Estampas bajo la lluvia en el día treinta y cuatro de la peste

17/04/20. A mi no me puede pasar nada ya. Corrijo: no puedo tener nada.

the streets were deserted and only the wind moaned continually down them

Camus, La Peste

Desolación. Las calles en medio de lluvia en cualquier día festivo solían ser un templo de tristeza. En la peste es como un abandono, una deserción, una desaparición.

Resiliencia. A golpes o sin remedio. La fila que cada tarde se hacía en la iglesia de San Antonio de los Alemanes para dar de comer a los que no tienen que comer, sigue. Llueva o truene, contagiados o no. Hay dos metros de separación y silencio en lo que antes solía tener aspecto desordenado, sinuoso y de grito marrullero. Los interrogantes son inevitables: los curas parecen capaces de hacer algo por quienes no tienen alternativa y el estado definido como benefactor no puede resolver el caso de una fila de gente que espera un bocadillo a la puerta de una iglesia.

Exclusión. Persiste en la puerta de mi supermercado el mismo individuo que espera unas monedas. Dónde duerme, qué come, son preguntas superadas por las verdaderas incógnitas del contexto, que nunca creo que se resolverán: ¿si fuera portador debería estar ahí? ¿sabe si es portador y alguien con autoridad se ha molestado en detectarlo? ¿es irrelevante que porte o no porque el miedo hace que nadie se acerque, lo toque, le hable? ¿si enfermara y agravara moriría allí o dónde? Ni mascarilla ni guantes. Nadie espera que la policía le ponga una multa por no respetar el confinamiento a quien no la pagará y a quien no obedecerá demasiado cualquier orden de retirada. Nadie espera que la policía pierda el tiempo arrestando y ocupando un espacio en un calabozo a quien no ha hecho nada. Podríamos pensar que, si es por comida, el calabozo debe dar un rancho digno. Podríamos pensar que él no lo querrá. Podemos pensar que en el primer mundo hasta los excluidos están obesos: los venezolanos que me encuentro cantando en Bogotá o revendiendo bolívares como curiosidad cultural, están delgados y enjutos.

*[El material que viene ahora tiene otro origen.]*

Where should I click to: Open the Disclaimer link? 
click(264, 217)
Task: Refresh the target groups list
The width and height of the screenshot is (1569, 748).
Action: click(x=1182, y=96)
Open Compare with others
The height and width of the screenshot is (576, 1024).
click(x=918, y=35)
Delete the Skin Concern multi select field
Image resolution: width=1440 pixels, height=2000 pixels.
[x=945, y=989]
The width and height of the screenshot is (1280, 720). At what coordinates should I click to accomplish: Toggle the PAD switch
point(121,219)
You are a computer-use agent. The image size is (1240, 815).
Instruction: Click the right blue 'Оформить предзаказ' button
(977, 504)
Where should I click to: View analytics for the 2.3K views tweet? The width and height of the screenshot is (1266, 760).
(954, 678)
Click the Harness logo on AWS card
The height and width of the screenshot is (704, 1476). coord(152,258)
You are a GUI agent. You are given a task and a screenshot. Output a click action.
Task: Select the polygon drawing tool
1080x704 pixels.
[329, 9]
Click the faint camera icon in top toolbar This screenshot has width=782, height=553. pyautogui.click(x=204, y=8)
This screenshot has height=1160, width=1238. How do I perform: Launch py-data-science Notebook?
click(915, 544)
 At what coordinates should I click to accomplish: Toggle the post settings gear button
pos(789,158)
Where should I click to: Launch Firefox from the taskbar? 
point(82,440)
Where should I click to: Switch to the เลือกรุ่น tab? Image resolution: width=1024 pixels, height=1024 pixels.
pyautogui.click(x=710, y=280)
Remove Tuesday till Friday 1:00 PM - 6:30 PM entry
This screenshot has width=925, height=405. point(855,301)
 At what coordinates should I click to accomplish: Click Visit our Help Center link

Soledad. Regreso bajando por San Bernardo. Oigo un rumor que parece alguien cantando. Sí, canta una voz ronca: «en España el beso encierra alegría en el corazón» y, súbitamente, eleva su voz: «la española cuando besa, es que besa de verdad». Vuelvo la mirada y veo en una ventana dos ancianos muy ancianos sentados muy próximos en su estrechísimo balcón, con mantas sobre las rodillas. Al percatarse de que les he mirado, el segundo anciano añade su voz al primero y los dos elevan su tono y gritan «la española cuando besa, es que besa de verdad». No había claveles, ni siquiera algún acompañamiento de fondo, sólo el agua y la luz gris y una audiencia que se escapa.

 

Salidas: había que resolverle a unos vecinos.

Daños: leo el mensaje de otro amigo que anuncia la pérdida de otro amigo. Le pide que rece por él al ingresar en la UCI, él le contesta que no tiene muy claro si sabe rezar, y el enfermo le responde que, entonces, «vale por dos». No valió.